Targeting the right regulatory T-cell population for tumor immunotherapy

Abstract

Regulatory T cells (Tregs) that suppress tumor-specific T cell-mediated immune responses are the subject of an intense wave of investigation. We recently reported that a subset of Tregs, namely effector/memory CD25(low) cells, are responsible for suppressing high avidity tumor-specific T cells in mouse mammary tumors. Here, we discuss additional findings that clarify this mechanism of Treg-mediated immunosuppression.

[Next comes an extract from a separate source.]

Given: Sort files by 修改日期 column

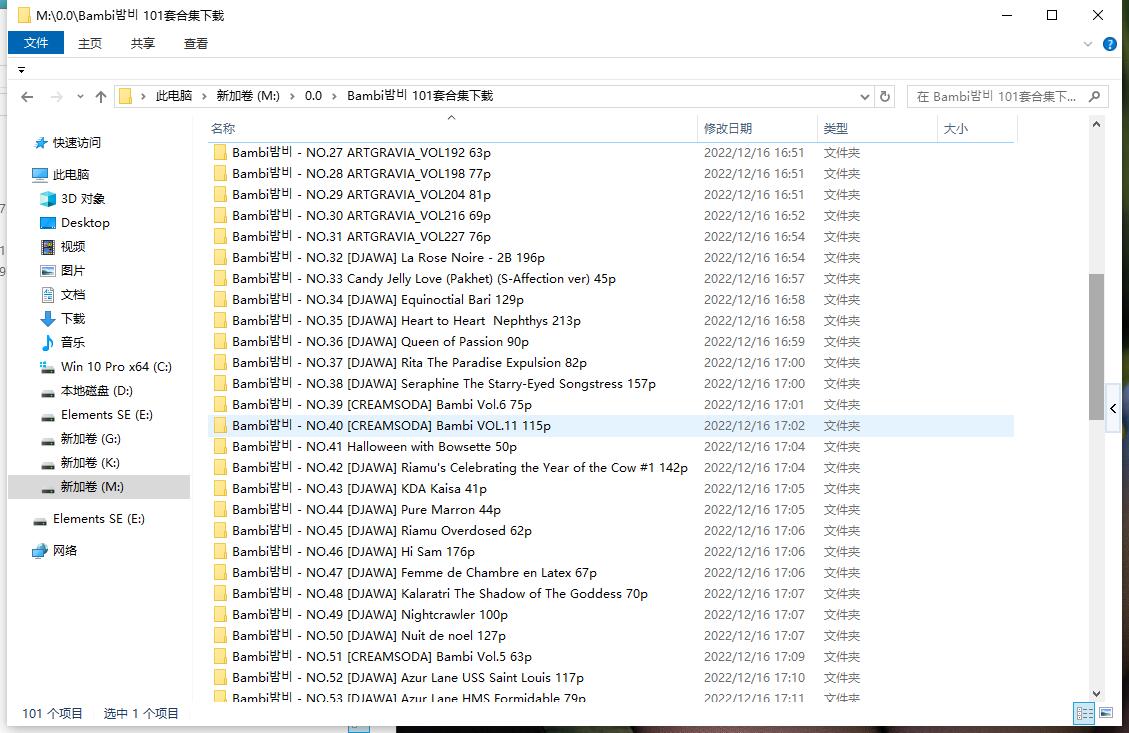Looking at the screenshot, I should click(x=728, y=128).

Figure 1. Cyclophosphamide, not PC61, enhances the therapeutic effect of the neu-vaccine and high-avidity T-cell activity in neu-N mice. (A) PC61 depletes significantly more CD4⁺FOXP3⁺ T cells than cyclophosphamide (Cy) when given with neu-vaccine. The percent of CD4⁺FOXP3⁺ T cells in the tumor draining lymph nodes of neu-N mice challenged with NT2.5 tumor (5x10⁴ cells on day 0) and treated with the neu-vaccine (3x10⁶ cells on day 3) and high-avidity T cells (5x10⁶ cells on day 4) (HV), with the addition of either 100 mg/kg Cy (HCV) or 150 µg/mouse PC61 (HPV) on day 2. * = p < 0.05, ** = p < 0.001. (B) Only Cy combined with high-avidity T cells and neu-vaccine treatment leads to tumor rejection in neu-N mice. Tumor growth in neu-N mice challenged with NT2.5 tumor (5x10⁴ cells) and treated with high-avidity T cells (5x10⁶ cells) and the neu-vaccine (3x10⁶ cells) (HV) with the addition of either 100 mg/kg Cy (HCV), 150 µg/mouse PC61 (HPV), or Cy and PC61 combined (HCPV). ** = p < 0.001. (C) Cy plus neu-vaccine treatment leads to cytokine secretion by high-avidity T cells. High-avidity (Thy1.2) T cells from tumor draining lymph nodes on neu-N mice treated with high-avidity T cells, neu-vaccine, and Cy (HCV) or PC61 (HPV) were tested for their ability to secrete inflammatory cytokines 3 and 5 days after adoptive transfer. (D) Cy, not PC61, treatment leads to increased β1-integrin expression on high-avidity Tcells. High-avidity T cells isolated from tumor draining lymph nodes 3 d after adoptive transfer in neu-N mice treated with HCV, HPV, or HV. (E,F) Cy and PC61 preferentially deplete different subsets of CD25⁺ Tregs. The number of CD4⁺FOXP3⁺CD25^low (E) or CD4⁺FOXP3⁺CD25^high (F) Tregs in the spleen and tumor draining node (TDN) of neu-N mice treated with HCV, HPV, or HV. * = p < 0.05, ** = p < 0.001. All experiments were conducted at least 3 times (3 mice per group) with similar results.